PDF OCR FAQ
- Why another OCR option? Why like this?
- Why do I need an API key? How do I get it?
- How much will it cost?
- Is this safe? Can I trust you/Google?
- How big can the input be?
- Will it work with complex page formats?
- Why are some characters wrong, words misplaced, etc.?
- Why are lines returned as-is, e.g., with hyphenation?
Why another OCR option? Why like this?
This interface provides access to Google Cloud Vision OCR without requiring coding or cloud-storage setup. Cloud Vision accepts large multi-page PDFs, delivers high accuracy, and—unlike Google Drive OCR—automatically ignores any low-quality text layer already embedded in the file. More background here.

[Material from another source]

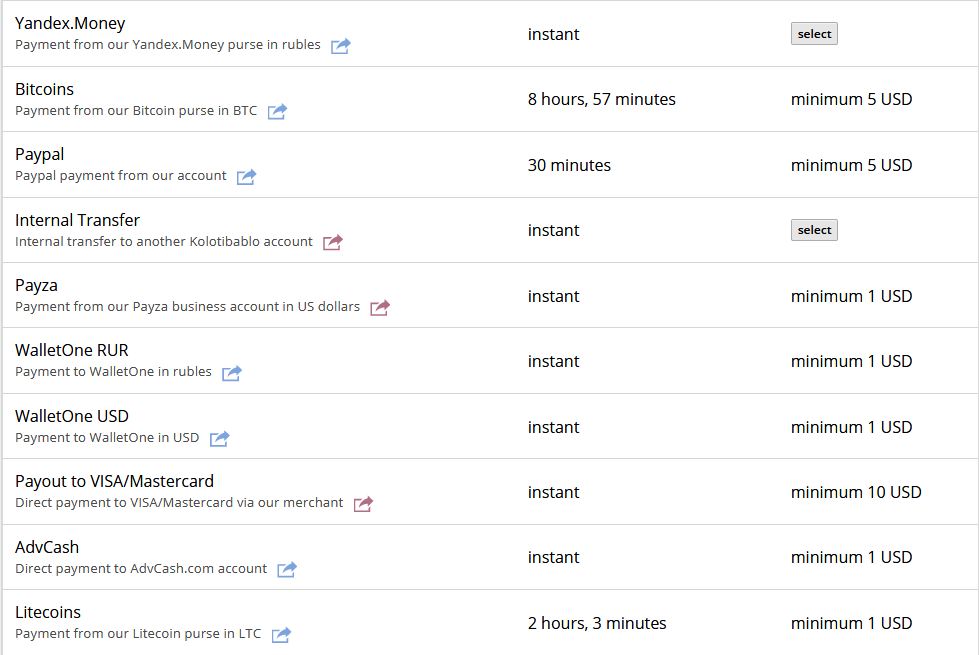Open the Litecoin purse external link icon

(281, 634)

Why do I need an API key? How do I get it?
Google Cloud Vision is a paid service. Each user supplies their own API key, linked to a Google Cloud project with billing enabled. An API key is a password-like string that you can create or delete at any time. Follow the video below to: 1. Set up a Google Cloud billing account. 2. Enable the Cloud Vision API. 3. Generate an API key.
Written walkthrough
-
Go to the Google Cloud Console:
While logged into your Google account, visit the Google Cloud Console. If it's your first time, you may need to click through some initial setup prompts. -
Enable billing:
Walk through the steps at console.cloud.google.com/billing to enable billing. You'll need a credit card. (See above for more on cost.) -
Select a project:
Either create a new project (click New Project in the top navigation dropdown), or, if this is your first time, just use the default ("My First Project"). -
Enable the Cloud Vision API:
In the left sidebar, go to APIs & Services → Library. Search for "Cloud Vision API" (it has a blue diamond logo). Click it, then click the blue Enable button. -
Create an API key:
Go to APIs & Services → Credentials. Click + Create Credentials and select API key.
A long string will appear. This is your API key. Copy it, store it securely, and treat it like a financial password. With this key, anyone can charge OCR processing (or other services, if you don't restrict the key) to your account. -
(Optional) Restrict the key:
In the API key management screen, click the three dots next to your key, and choose Edit. Click Restrict key, and from the dropdown, select Cloud Vision API. Don't forget to click Save. -
Use the key:
You're now ready to return to the OCR page and paste your key into the field labeled "Google Cloud API key."
How much will it cost?
The first 1,000 pages per month are free. After that, every additional 1,000 pages costs $1.50. You pay only for what you use. New accounts come with a generous $300 credit, valid for 90 days. It's possible to track your usage (e.g., see this Reddit post), but if you're working on personal projects, you likely won't exceed 1,000 pages a month.
Is this safe? Can I trust you/Google?
Your API key is never stored by this application. The open-source code reads the key from the form, sends it with the OCR request to Google, and discards it. Store your key with a password manager (e.g., 1Password) to keep it secure. If you have concerns about PDF contents, avoid uploading sensitive material.
How big can the input be?
Files up to ~128 MB are supported. Split larger files into parts. There's also a 2,000-page limit, though you'll usually hit the size cap first.
Will it work with complex page formats?
Maybe, maybe not. Cropping your PDF pages often improves both accuracy and performance.
Why are some characters wrong, words misplaced, etc.?
Most OCR results contain some errors. Google Cloud Vision tends to produce fewer errors than other options. Please review and clean up as needed, e.g., using regular expressions.
Why are lines returned as-is, e.g., with hyphenation?
This OCR option is more literal, and it won't stitch hyphenated words back together. This is another thing to review and clean up as needed.